In today's high-end computing (HEC) systems, the parallel file system (PFS) is at the core of the storage infrastructure. PFS deployments are shared by many users and applications, but currently there are no provisions for differentiation of service - data access is provided in a best-effort manner. As systems scale, this limitation can prevent applications from efficiently utilizing the HEC resources while achieving their desired performance and it presents a hurdle to support a large number of data-intensive applications concurrently. This NSF HECURA project tackles the challenges in quality of service (QoS) driven HEC storage management, aiming to support I/O bandwidth guarantees in PFSs by addressing the following four research aspects:

[1] Per-application I/O bandwidth allocation based on PFS virtualization, where each application gets its specific I/O bandwidth share through its dynamically created virtual PFS.

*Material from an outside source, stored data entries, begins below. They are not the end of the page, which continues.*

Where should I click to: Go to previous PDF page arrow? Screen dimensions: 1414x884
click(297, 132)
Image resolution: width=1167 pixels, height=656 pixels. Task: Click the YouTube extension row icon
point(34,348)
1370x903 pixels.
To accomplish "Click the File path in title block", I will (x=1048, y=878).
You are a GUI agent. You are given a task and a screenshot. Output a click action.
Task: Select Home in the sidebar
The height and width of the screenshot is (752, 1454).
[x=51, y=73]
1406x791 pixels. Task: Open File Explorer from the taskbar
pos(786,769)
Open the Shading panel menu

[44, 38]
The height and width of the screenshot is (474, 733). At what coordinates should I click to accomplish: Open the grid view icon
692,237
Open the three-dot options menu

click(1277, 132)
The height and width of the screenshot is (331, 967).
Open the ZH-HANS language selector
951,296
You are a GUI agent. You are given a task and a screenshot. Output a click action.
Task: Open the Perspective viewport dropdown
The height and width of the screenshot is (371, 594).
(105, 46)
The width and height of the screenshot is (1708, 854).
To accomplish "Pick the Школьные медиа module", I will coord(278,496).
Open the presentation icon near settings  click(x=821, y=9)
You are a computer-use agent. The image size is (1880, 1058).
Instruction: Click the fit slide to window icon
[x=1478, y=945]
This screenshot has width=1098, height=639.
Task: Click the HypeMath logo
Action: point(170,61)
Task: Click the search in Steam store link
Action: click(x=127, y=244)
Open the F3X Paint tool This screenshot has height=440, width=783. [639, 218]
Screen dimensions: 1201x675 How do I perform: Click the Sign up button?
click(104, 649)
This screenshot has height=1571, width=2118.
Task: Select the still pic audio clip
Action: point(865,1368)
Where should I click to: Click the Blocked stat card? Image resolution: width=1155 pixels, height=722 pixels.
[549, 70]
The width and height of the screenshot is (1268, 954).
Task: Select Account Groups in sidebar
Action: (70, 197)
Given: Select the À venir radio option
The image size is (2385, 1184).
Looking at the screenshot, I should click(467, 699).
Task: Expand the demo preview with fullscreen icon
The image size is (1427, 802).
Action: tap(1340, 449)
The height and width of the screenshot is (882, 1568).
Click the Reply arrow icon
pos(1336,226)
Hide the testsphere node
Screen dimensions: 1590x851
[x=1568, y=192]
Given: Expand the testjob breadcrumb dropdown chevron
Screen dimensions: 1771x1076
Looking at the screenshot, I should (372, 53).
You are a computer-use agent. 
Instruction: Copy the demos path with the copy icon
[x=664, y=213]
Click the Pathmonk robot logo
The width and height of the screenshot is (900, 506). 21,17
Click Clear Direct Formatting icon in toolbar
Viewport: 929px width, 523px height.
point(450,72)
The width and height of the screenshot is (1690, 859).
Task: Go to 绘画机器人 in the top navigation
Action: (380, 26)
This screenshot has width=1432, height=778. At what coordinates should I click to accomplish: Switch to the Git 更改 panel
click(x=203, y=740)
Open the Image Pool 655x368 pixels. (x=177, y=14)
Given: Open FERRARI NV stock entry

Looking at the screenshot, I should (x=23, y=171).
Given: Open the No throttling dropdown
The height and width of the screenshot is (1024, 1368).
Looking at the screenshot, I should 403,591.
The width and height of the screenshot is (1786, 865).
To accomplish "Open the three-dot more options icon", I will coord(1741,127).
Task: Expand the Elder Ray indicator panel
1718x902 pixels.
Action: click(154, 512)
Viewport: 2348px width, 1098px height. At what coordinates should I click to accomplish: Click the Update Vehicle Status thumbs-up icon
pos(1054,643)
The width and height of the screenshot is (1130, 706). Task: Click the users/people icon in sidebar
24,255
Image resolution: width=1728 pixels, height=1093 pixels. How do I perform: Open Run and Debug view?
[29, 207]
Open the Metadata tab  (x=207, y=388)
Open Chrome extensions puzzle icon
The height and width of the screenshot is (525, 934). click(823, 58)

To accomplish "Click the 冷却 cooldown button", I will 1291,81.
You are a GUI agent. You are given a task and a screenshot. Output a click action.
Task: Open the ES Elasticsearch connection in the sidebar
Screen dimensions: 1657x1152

[2] PFS management services that control the lifecycle and configuration of per-application virtual PFSs as well as support application I/O monitoring and storage resource reservation.

[3] Efficient I/O bandwidth allocation through autonomic, fine-grained resource scheduling across applications that incorporate coordinated scheduling and optimizations based on profiling and prediction.

[4] Scalable application checkpointing based on performance isolation and optimization on virtual PFSs customized for checkpointing I/Os.

This material is based upon work supported by the National Science Foundation under Grant No. 0937973 (PI: Renato Figueiredo; co-PIs: Ming Zhao). Any opinions, findings, and conclusions or recommendations expressed in this material are those of the author(s) and do not necessarily reflect the views of the National Science Foundation.